Context
Recently my wife received a message from our erstwhile realtor that some mail had gone to our prior residential address which we sold 2 years ago. When we picked up our mail – I noticed that the correspondence was from a reputed global bank where we had held a retirement savings account – and closed in the prior year. What was surprising was that I had received correspondence for the same account confirming the closure of the account at my new address thereafter.
Naturally I was a bit perplexed. But given experience with other back offices of large, global service provider organizations – seemed clear that there had been some issue in synchronization of our new address across systems at the bank.

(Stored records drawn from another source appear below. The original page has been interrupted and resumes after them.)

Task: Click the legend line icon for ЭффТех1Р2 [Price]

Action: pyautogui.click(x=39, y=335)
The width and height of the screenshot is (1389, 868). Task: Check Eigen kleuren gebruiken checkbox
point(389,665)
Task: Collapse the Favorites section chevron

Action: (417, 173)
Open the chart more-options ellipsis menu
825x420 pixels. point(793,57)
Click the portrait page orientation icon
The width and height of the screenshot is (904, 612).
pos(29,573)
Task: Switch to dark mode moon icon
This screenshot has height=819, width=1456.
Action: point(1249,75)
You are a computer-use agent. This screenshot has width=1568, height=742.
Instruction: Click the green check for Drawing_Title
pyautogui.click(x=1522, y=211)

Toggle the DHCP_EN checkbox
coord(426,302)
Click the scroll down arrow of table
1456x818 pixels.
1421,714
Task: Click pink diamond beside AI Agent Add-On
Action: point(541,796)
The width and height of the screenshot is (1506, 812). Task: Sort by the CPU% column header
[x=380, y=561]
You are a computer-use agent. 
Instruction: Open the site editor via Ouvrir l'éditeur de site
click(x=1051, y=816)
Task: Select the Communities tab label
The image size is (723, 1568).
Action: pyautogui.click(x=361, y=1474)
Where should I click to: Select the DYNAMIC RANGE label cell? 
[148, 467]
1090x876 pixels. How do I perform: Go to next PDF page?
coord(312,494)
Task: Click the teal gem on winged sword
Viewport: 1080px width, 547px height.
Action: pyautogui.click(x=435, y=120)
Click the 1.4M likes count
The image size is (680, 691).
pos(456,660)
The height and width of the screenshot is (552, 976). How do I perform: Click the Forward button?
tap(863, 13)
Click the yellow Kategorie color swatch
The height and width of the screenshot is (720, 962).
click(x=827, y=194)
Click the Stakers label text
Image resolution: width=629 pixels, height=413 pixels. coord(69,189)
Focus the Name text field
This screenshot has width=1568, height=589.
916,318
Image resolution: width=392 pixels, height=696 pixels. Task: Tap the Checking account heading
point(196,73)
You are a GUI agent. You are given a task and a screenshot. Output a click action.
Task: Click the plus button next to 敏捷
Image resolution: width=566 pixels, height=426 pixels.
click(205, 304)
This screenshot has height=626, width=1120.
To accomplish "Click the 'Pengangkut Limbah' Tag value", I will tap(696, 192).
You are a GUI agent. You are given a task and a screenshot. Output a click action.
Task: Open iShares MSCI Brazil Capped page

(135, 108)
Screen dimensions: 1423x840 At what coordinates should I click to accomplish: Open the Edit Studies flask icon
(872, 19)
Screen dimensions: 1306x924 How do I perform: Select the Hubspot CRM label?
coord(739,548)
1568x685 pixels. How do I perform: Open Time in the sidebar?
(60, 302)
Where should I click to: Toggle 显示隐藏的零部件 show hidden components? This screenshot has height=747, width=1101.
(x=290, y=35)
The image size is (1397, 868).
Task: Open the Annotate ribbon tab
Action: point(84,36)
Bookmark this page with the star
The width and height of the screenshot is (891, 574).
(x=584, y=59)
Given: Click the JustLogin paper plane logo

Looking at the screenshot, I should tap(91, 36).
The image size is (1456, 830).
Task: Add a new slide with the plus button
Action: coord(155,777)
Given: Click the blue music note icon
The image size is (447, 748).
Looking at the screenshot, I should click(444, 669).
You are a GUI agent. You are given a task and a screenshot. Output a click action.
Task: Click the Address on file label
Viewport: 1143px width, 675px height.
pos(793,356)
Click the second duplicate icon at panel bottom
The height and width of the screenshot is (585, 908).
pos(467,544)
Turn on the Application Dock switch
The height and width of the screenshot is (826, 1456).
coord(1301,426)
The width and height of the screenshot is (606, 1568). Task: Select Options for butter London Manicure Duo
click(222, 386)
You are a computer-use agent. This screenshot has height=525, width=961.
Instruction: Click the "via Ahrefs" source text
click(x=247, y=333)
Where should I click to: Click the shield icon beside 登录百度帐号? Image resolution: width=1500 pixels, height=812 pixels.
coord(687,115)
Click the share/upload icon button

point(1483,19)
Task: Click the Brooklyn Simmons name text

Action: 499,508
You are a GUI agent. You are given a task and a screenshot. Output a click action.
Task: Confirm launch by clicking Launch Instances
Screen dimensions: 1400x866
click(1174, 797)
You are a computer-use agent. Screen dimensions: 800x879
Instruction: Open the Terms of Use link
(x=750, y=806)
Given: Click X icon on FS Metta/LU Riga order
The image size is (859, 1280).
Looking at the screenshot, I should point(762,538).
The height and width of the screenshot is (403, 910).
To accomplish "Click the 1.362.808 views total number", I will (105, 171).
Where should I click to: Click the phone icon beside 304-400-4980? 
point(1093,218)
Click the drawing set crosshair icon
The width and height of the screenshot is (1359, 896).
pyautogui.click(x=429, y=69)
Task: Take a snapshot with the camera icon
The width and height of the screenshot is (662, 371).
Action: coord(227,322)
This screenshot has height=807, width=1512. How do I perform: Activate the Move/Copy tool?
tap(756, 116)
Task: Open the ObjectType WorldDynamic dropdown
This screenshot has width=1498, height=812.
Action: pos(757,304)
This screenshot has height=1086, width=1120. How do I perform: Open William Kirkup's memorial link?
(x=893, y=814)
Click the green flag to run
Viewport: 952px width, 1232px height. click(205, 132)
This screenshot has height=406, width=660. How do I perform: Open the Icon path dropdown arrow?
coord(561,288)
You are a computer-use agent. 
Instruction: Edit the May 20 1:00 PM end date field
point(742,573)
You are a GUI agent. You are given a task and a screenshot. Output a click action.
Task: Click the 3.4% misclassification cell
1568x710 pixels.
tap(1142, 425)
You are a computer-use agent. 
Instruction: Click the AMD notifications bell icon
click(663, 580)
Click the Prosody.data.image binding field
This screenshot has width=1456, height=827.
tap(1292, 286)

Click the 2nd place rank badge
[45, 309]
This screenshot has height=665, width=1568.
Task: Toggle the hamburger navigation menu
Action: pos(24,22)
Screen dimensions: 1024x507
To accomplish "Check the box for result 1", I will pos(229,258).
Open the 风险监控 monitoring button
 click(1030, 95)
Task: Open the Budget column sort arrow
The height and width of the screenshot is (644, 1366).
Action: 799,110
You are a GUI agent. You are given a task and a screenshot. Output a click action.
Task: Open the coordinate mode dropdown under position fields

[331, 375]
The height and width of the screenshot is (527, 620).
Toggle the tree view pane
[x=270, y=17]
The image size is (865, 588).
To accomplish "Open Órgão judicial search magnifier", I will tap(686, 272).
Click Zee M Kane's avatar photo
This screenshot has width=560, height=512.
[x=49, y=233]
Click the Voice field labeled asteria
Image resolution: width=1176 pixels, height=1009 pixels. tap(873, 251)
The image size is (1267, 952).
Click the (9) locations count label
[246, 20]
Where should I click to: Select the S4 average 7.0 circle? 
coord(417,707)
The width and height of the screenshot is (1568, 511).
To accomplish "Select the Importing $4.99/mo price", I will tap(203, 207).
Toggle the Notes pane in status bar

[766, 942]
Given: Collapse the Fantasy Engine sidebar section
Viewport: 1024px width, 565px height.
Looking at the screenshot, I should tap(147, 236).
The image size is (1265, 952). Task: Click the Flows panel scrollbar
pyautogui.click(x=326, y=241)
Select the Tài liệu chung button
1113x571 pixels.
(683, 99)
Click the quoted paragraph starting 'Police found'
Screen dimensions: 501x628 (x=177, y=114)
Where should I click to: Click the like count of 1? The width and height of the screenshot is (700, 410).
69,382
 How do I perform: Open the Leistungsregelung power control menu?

Needless to say – it still did leave a bit of a bad taste as well as reduced respect for the institution which has claimed to be a leader in automation.
Managing master data continues to be an issue at most organizations – services or manufacturing. There are many reasons that come to mind – ineffective data migration from one system to another; mergers and acquisitions and related systems consolidation; etc.
The cost of inefficiencies is not small – in fact there is a whole class of data integration solutions including a ‘magic quadrant’ by Gartner.
While digitization and micro-services continue to drive industrialization in data management – an effective operating model and organization, measurement of quality and performance of master data management services are equally important.
Call to action
A holistic approach to industrialize master data management as a service will need to cover a number of elements. For example:
1. Structural drivers
– Service journeys and catalog – creating visibility of master data management objects (e.g., customers, suppliers, price lists, manufacturing recipes/ bill of materials, employees) and stakeholder touch points (re.g., registration/ onboarding, maintenance, renewal and re-certifications)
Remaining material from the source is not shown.